1. Julian Lynch—Terra

This is the opening track. I couldn’t remember where I had found this album or this song—I thought perhaps Julian Lynch was one of these cult-followed 70s songwriter types, a Chris Bell or a Nick Drake or something. Then I suddenly remembered today that the person for whom I made this mix actually introduced me to Lynch and that he’s contemporary—Pitchforky, actually. But the fact that this song is timeless enough that I couldn’t immediately recognize that should serve as a testimonial to its qualities. Something about it reminds me of Coltrane, or psychedelic-era Beatles, or looking at pictures of my dad when he was my age.

2. Beach Boys—Diamond Head

Aside from maybe Debussy’s “Clair De Lune,” there is no piece of music more relaxing than this obscure, instrumental, hammock-swaying tune from the Beach Boys. An audible piña colada.

3. Lungfish—Fearfully and Wonderfully

This band is beyond underrated. The sense of straining, wanting, trying in every Lungfish song conveys a sense of masculine passion that I can hardly describe. I wish that this was always the second-to-last song at closing time.

4. Slowdive—Joy

It’s very interesting that this song is called “Joy” since its subterranean production seems to convey more of a tone of mystery, even a conversation with hidden subtexts, like staring at a lacy thing through a roughly cut crystal.

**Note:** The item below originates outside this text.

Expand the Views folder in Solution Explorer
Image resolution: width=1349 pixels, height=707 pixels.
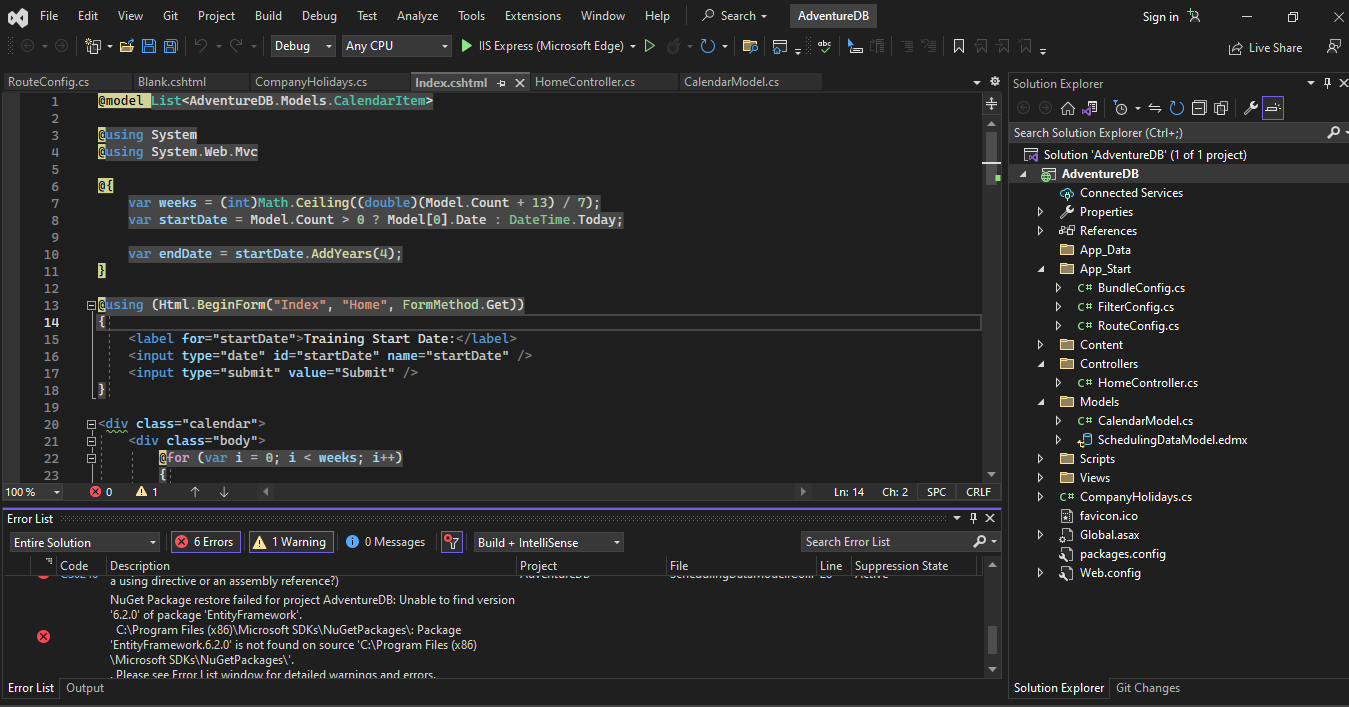pyautogui.click(x=1041, y=478)
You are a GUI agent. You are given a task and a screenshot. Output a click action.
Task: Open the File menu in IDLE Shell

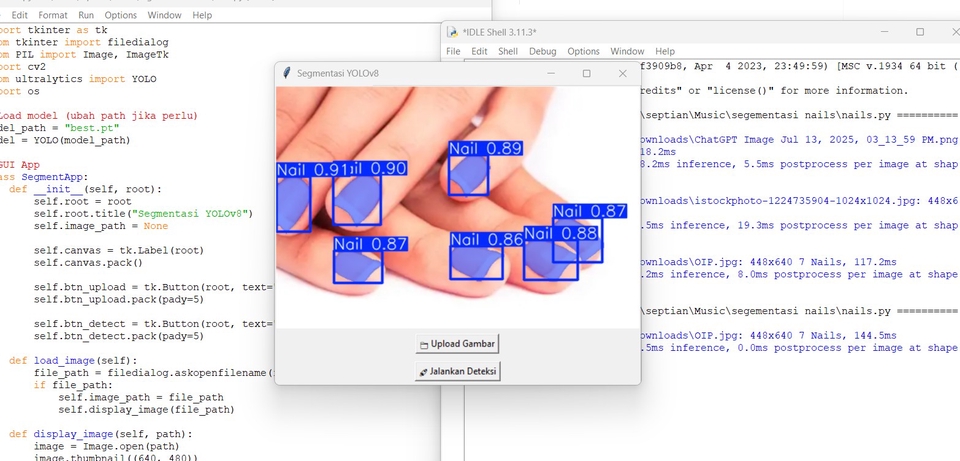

4. Fleetwood Mac—That’s All For Everyone

Does anything off of Tusk really need a footnote at this point? I don’t think so. But I will mention that Lindsey Buckingham and Stevie Nicks went to high school three blocks from the house that I grew up in in Menlo Park, and that for many other reasons it was hard to put the Bay Area in my rear view mirror, even if it’s not forever. I really miss every lovely and terrible little thing, all the time.